ChiQA: A Large Scale Image-based Real-World Question Answering Dataset for Multi-Modal Understanding
This dataset addresses the need for more realistic and unbiased multi-modal understanding benchmarks in AI, though it is incremental as it builds on existing VQA and image-retrieval tasks.
The authors introduced ChiQA, a large-scale image-based real-world question answering dataset with over 40K questions and 200K question-image pairs, tackling the limitations of existing VQA datasets by using real-world, image-independent queries to measure answerability rather than just relatedness, and evaluation showed state-of-the-art models have significant room for improvement.
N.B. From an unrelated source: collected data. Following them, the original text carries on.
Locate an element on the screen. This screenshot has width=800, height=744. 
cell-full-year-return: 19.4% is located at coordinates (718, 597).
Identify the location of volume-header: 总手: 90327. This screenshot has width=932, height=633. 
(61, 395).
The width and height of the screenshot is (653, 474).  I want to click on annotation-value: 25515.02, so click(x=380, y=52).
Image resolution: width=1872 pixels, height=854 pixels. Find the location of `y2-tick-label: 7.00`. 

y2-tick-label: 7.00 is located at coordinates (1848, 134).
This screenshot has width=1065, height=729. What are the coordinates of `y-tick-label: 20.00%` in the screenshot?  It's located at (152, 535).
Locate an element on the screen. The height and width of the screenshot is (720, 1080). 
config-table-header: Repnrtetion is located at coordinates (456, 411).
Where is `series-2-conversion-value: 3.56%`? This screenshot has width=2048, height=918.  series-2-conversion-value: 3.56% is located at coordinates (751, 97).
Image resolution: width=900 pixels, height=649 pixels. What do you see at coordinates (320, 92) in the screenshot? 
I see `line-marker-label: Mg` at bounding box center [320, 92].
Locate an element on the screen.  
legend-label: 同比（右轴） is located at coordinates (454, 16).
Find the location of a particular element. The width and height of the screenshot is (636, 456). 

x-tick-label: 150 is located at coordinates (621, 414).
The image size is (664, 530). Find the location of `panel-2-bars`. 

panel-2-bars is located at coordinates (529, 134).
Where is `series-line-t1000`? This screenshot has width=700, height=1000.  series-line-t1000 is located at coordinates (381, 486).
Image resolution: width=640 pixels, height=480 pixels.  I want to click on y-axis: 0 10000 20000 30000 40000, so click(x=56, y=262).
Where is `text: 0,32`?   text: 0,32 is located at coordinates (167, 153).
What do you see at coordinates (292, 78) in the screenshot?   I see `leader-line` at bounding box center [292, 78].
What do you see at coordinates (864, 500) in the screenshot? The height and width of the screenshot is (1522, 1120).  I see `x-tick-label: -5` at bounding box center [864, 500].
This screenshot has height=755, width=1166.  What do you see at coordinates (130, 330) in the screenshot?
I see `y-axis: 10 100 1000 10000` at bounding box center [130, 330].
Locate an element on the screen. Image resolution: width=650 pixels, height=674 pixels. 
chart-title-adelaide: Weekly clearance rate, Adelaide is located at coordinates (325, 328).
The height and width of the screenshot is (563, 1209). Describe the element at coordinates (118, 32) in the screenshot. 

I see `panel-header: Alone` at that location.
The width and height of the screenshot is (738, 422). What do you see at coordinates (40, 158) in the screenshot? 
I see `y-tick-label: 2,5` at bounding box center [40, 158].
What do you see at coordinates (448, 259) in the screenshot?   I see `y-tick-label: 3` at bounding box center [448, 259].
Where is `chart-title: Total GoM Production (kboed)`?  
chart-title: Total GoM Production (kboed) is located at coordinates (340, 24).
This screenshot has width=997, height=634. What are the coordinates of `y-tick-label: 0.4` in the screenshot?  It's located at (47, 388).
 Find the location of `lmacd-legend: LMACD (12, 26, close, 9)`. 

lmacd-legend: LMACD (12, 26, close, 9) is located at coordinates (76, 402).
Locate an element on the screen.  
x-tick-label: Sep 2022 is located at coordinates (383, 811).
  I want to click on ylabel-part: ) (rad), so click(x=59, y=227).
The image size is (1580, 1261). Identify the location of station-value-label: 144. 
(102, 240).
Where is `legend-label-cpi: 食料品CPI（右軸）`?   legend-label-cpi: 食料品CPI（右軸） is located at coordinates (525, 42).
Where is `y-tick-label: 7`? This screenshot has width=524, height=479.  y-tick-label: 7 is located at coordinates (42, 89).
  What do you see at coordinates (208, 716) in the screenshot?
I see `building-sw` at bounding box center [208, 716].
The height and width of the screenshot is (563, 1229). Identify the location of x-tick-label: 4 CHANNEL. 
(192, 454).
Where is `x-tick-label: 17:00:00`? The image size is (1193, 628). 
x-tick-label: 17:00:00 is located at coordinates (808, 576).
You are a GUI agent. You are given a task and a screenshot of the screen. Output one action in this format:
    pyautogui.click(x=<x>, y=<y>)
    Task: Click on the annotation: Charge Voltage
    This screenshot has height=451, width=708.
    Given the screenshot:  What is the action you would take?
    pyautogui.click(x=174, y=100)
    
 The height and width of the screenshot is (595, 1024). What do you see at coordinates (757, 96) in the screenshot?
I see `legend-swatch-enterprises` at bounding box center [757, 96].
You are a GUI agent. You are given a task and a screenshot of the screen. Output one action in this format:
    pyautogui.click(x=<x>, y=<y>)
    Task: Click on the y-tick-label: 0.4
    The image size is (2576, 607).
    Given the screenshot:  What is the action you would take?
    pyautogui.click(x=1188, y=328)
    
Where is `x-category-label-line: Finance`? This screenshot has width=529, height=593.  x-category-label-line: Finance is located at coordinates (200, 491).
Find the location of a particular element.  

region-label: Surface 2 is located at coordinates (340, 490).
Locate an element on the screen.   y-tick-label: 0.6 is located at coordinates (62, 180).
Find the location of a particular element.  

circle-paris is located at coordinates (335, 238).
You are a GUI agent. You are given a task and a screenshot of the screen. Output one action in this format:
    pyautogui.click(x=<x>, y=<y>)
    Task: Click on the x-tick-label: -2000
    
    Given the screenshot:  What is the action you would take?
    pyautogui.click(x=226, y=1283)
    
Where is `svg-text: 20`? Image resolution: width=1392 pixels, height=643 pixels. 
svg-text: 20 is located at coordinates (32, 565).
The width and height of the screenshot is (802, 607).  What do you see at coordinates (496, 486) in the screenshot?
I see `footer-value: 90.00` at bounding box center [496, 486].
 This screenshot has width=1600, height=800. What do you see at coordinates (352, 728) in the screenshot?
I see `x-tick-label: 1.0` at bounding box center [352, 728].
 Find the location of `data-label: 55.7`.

Visual question answering is an important task in both natural language and vision understanding. However, in most of the public visual question answering datasets such as VQA, CLEVR, the questions are human generated that specific to the given image, such as `What color are her eyes?'. The human generated crowdsourcing questions are relatively simple and sometimes have the bias toward certain entities or attributes. In this paper, we introduce a new question answering dataset based on image-ChiQA. It contains the real-world queries issued by internet users, combined with several related open-domain images. The system should determine whether the image could answer the question or not. Different from previous VQA datasets, the questions are real-world image-independent queries that are more various and unbiased. Compared with previous image-retrieval or image-caption datasets, the ChiQA not only measures the relatedness but also measures the answerability, which demands more fine-grained vision and language reasoning. ChiQA contains more than 40K questions and more than 200K question-images pairs. A three-level 2/1/0 label is assigned to each pair indicating perfect answer, partially answer and irrelevant. Data analysis shows ChiQA requires a deep understanding of both language and vision, including grounding, comparisons, and reading. We evaluate several state-of-the-art visual-language models such as ALBEF, demonstrating that there is still a large room for improvements on ChiQA.